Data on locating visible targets
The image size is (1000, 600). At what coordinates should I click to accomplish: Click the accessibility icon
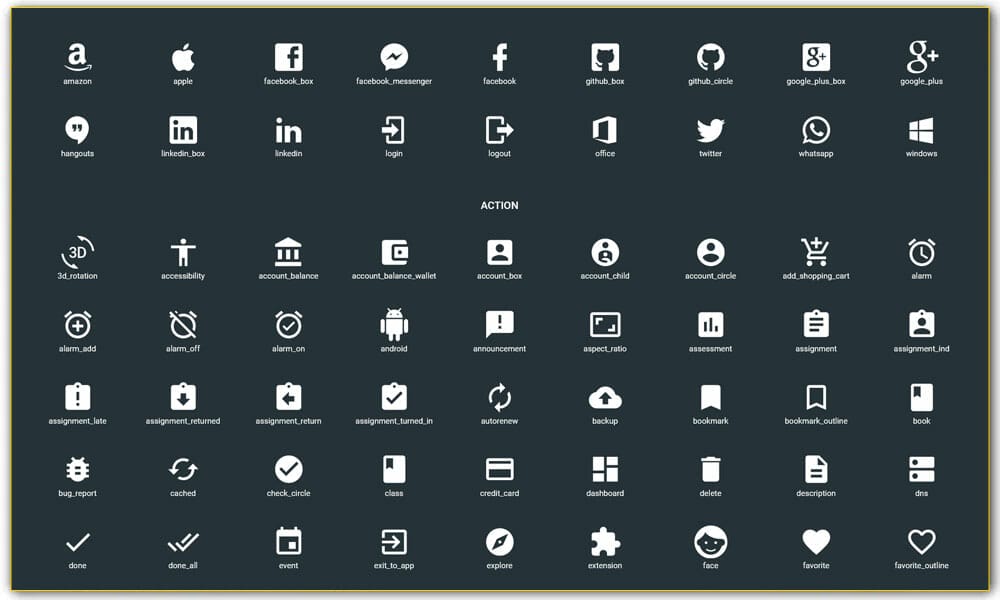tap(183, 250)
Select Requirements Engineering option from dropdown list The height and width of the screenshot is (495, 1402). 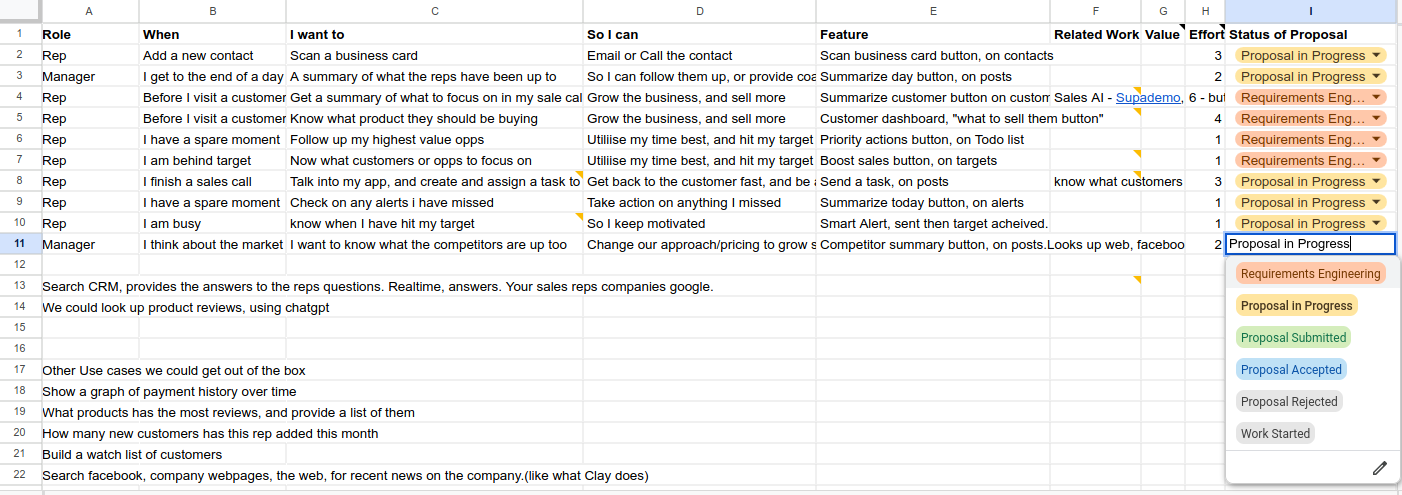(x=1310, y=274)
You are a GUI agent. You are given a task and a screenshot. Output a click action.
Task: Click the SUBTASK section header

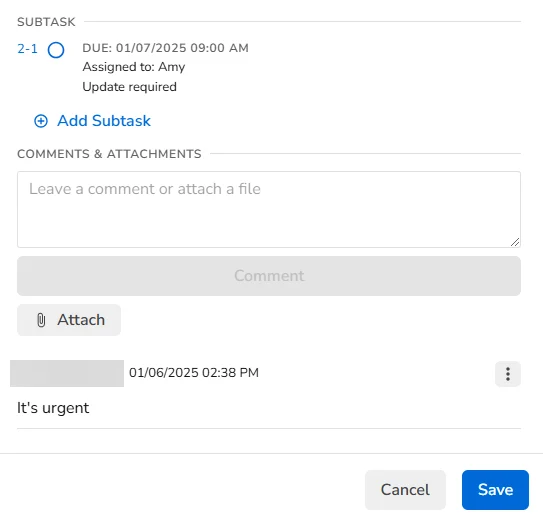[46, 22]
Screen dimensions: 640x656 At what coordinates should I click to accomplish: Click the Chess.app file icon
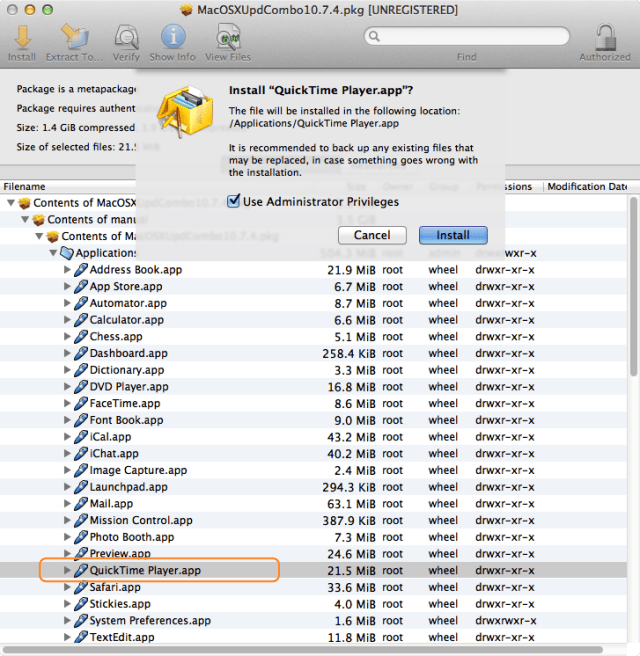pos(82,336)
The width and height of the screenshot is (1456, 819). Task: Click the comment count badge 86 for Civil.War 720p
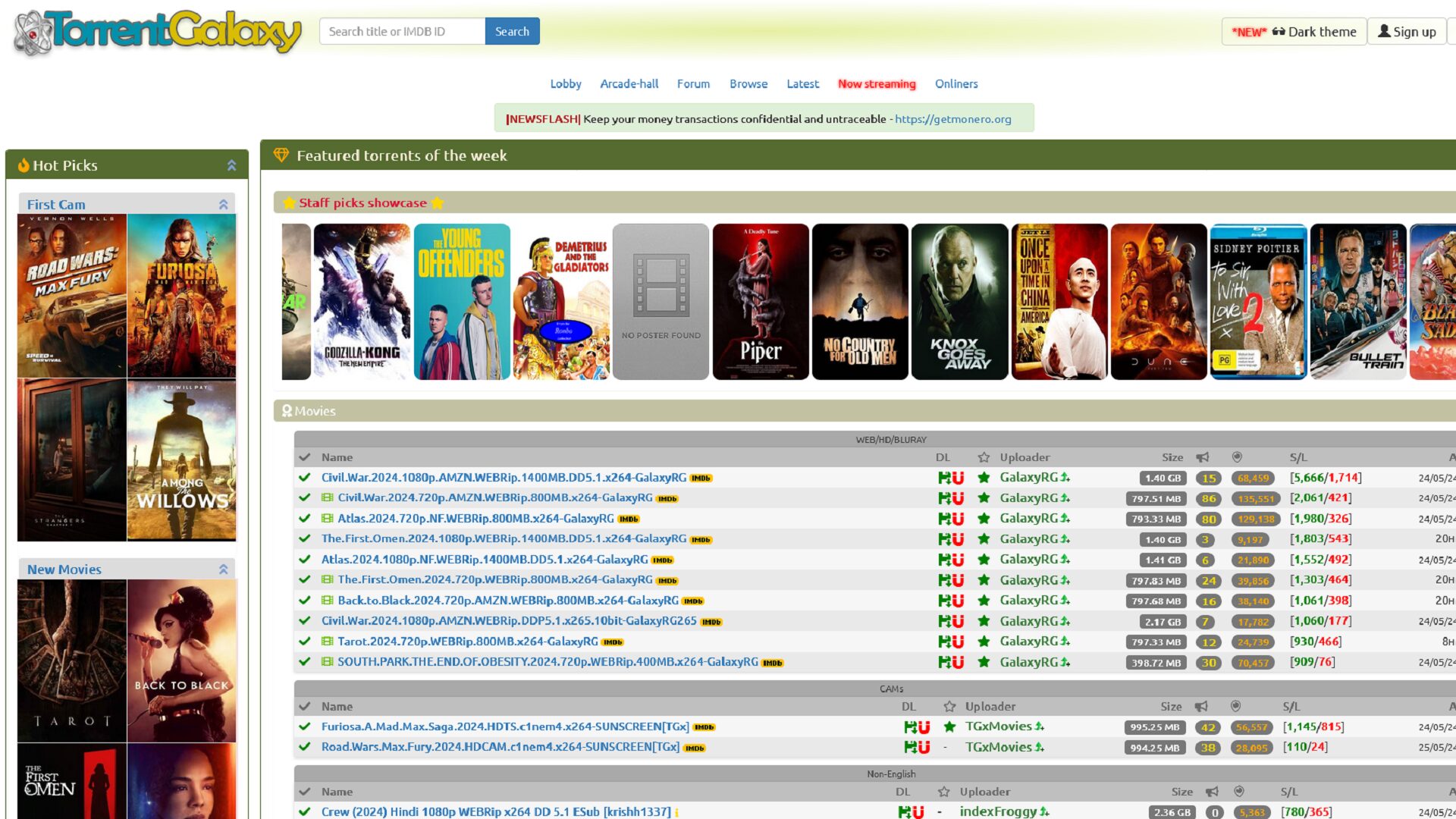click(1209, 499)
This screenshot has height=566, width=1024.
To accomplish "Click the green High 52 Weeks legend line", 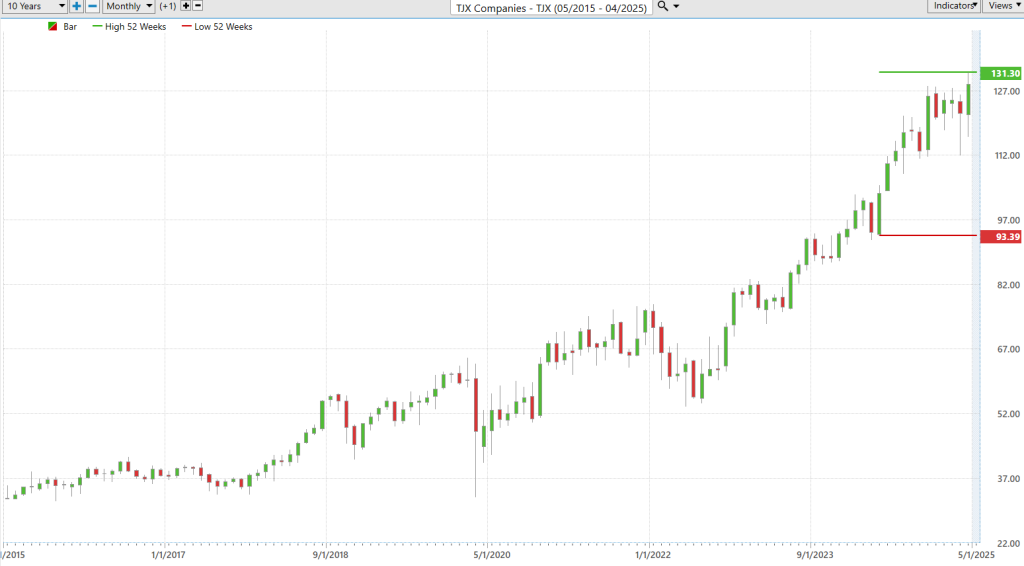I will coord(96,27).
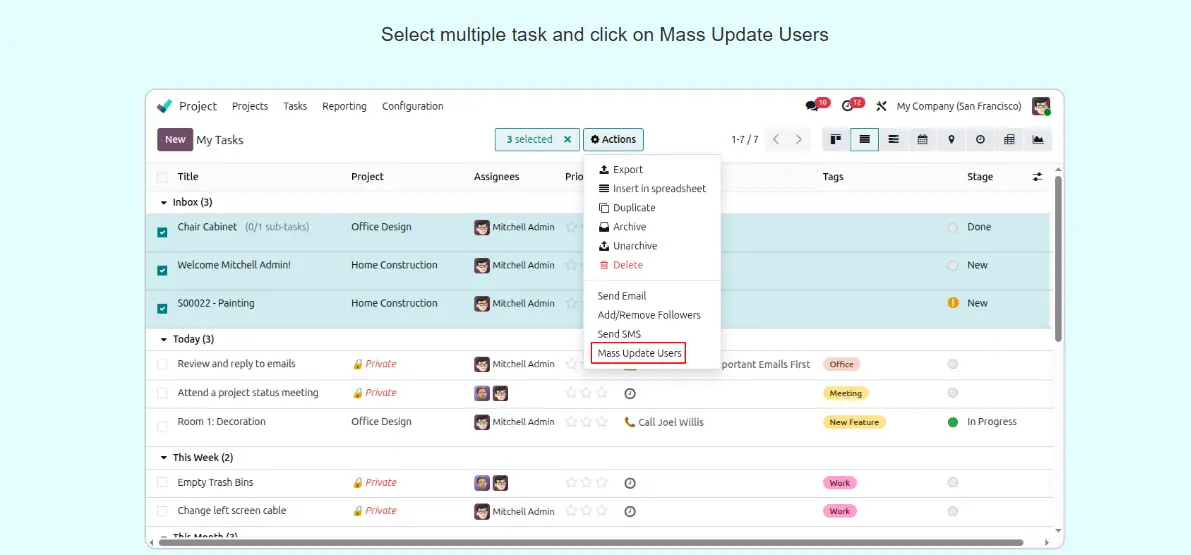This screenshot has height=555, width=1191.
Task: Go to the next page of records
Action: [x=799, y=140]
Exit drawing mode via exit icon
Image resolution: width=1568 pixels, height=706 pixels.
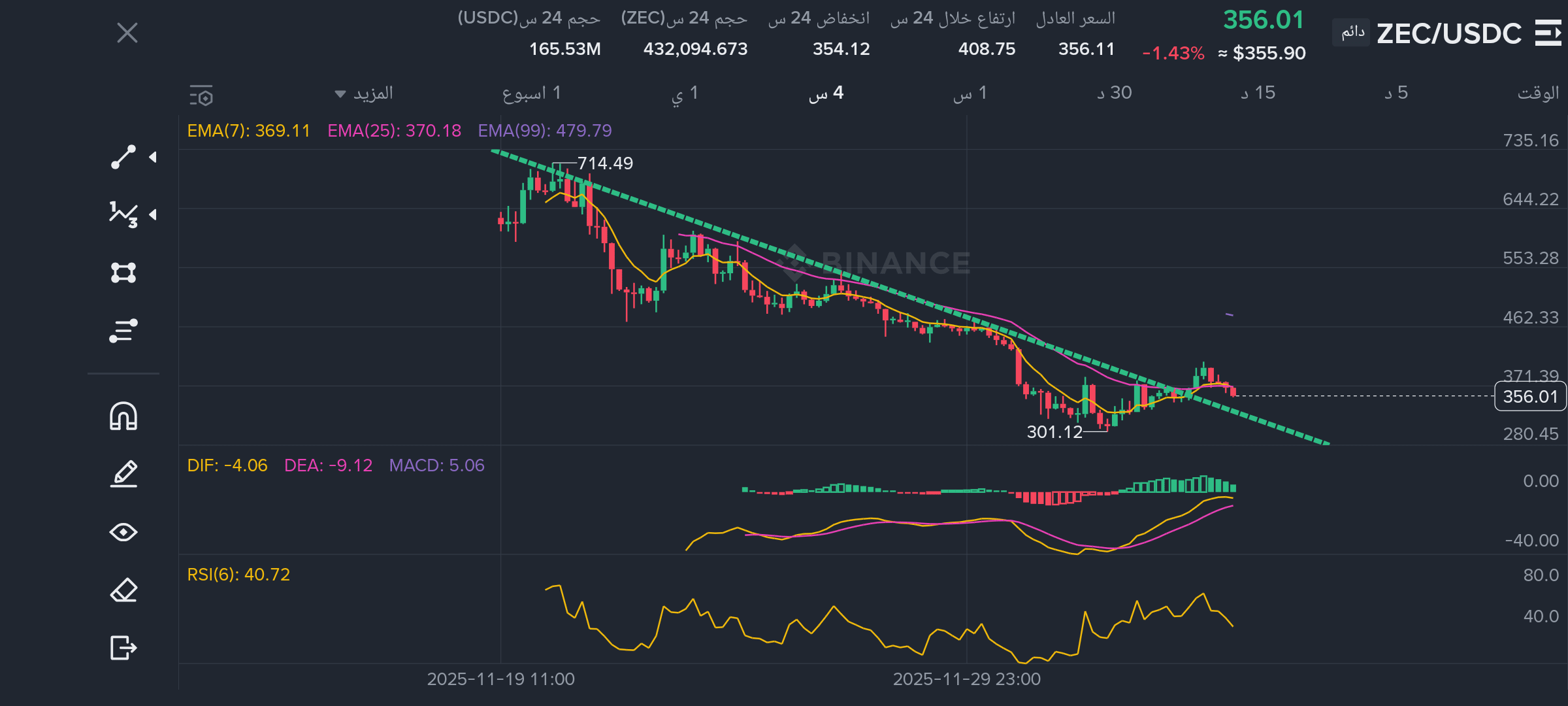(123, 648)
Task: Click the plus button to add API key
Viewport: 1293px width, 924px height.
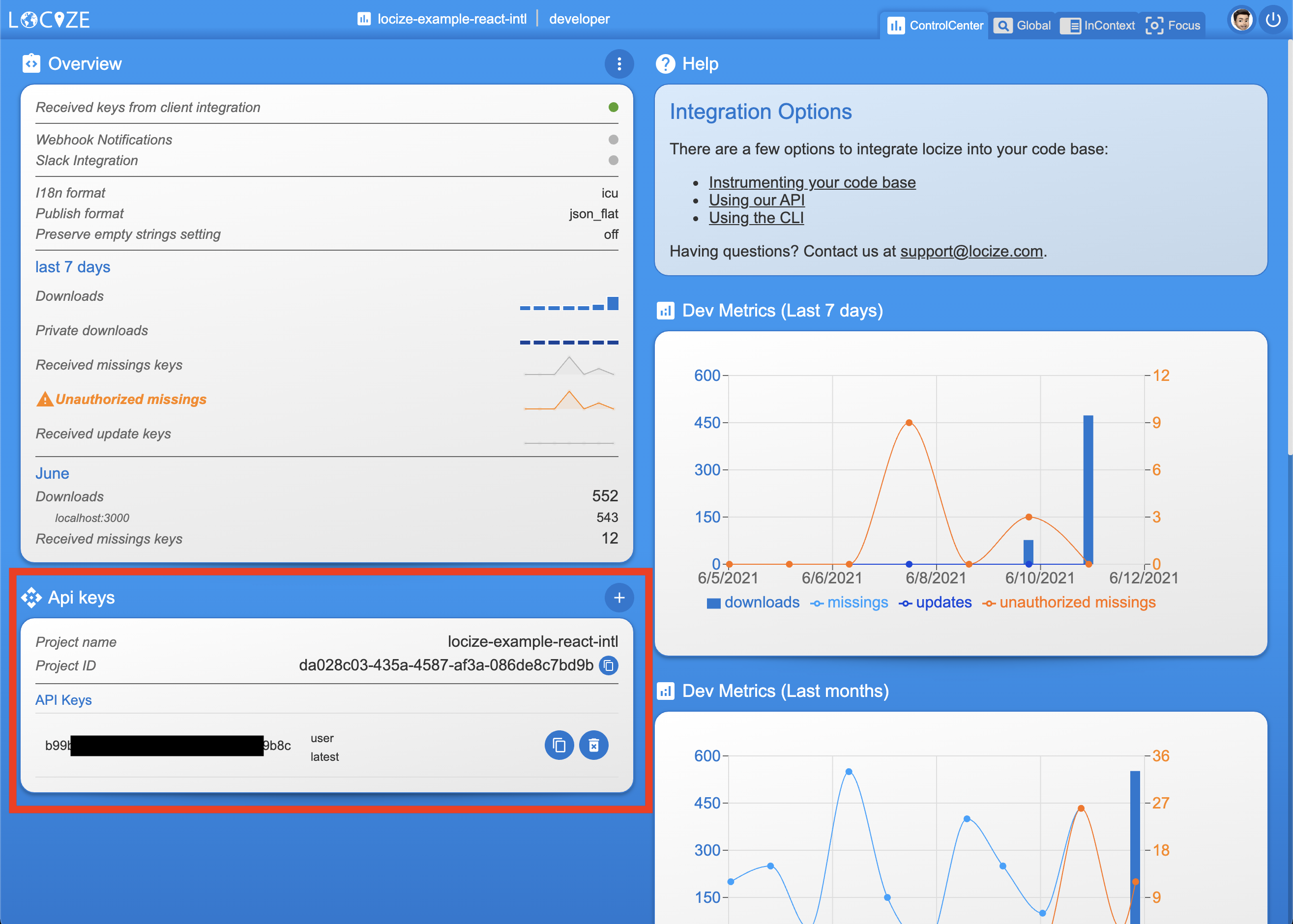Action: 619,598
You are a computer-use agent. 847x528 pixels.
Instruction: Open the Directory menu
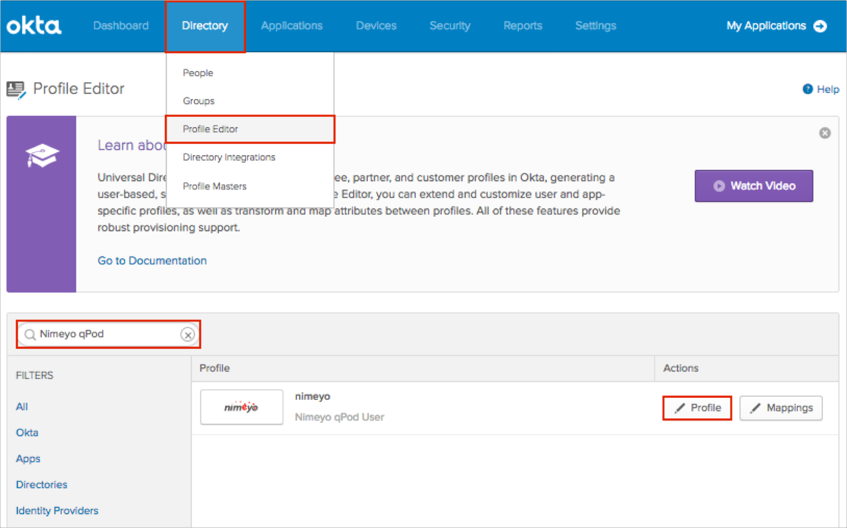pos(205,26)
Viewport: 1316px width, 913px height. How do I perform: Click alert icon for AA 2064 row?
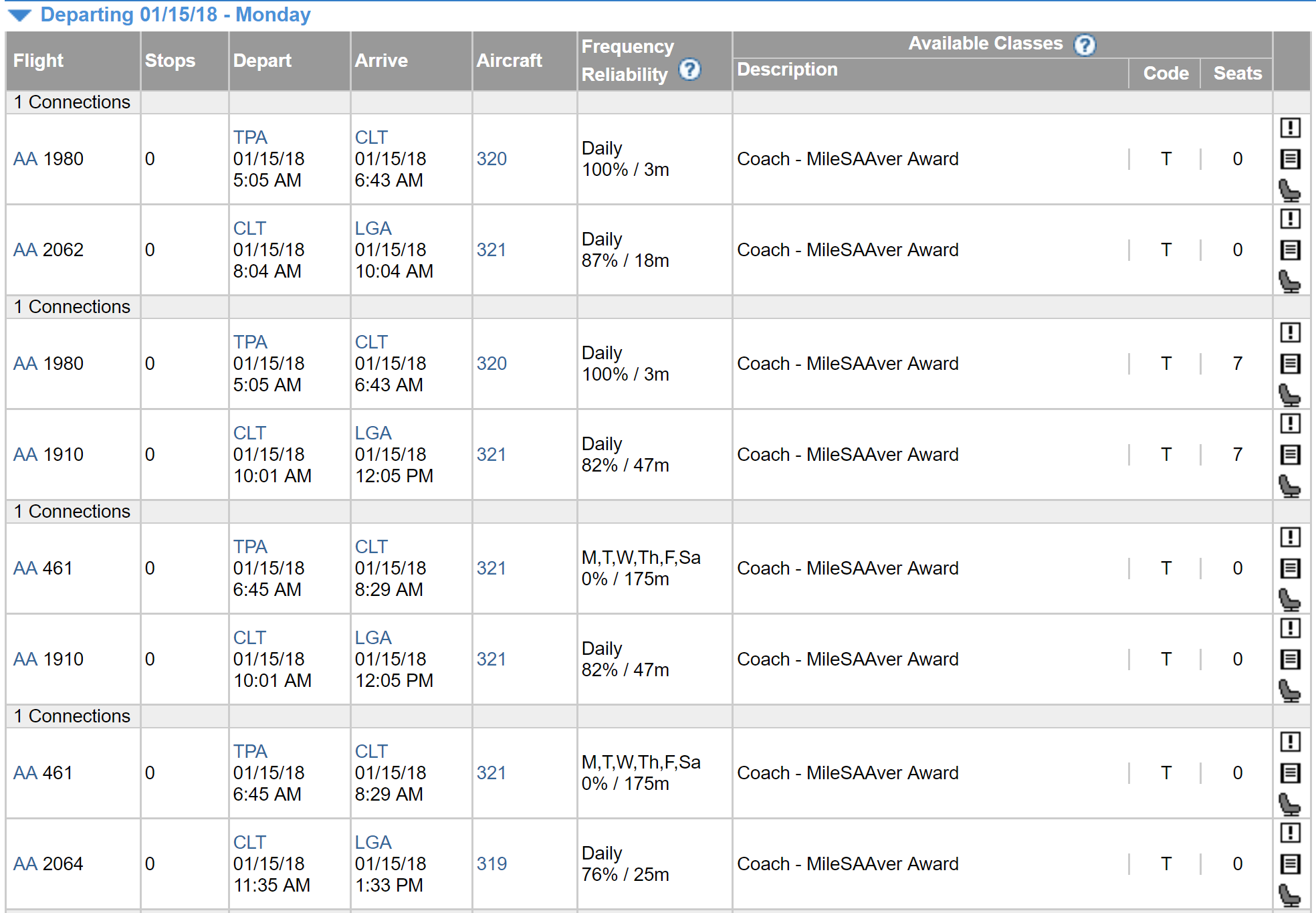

◆ Job
Copy the material starting at the line containing "Exit drawing mode via exit icon" and ending at the line containing "pos(205,26)", requests included, and shift every coordinate in the answers by -25. Leave the pictures out.

◆ Response to this task
Exit drawing mode via exit icon
Image resolution: width=1568 pixels, height=706 pixels.
(98, 623)
Task: Click the plus button to add API key
Viewport: 1293px width, 924px height.
Action: 594,573
You are a computer-use agent. 847x528 pixels.
Instruction: Open the Directory menu
pos(180,1)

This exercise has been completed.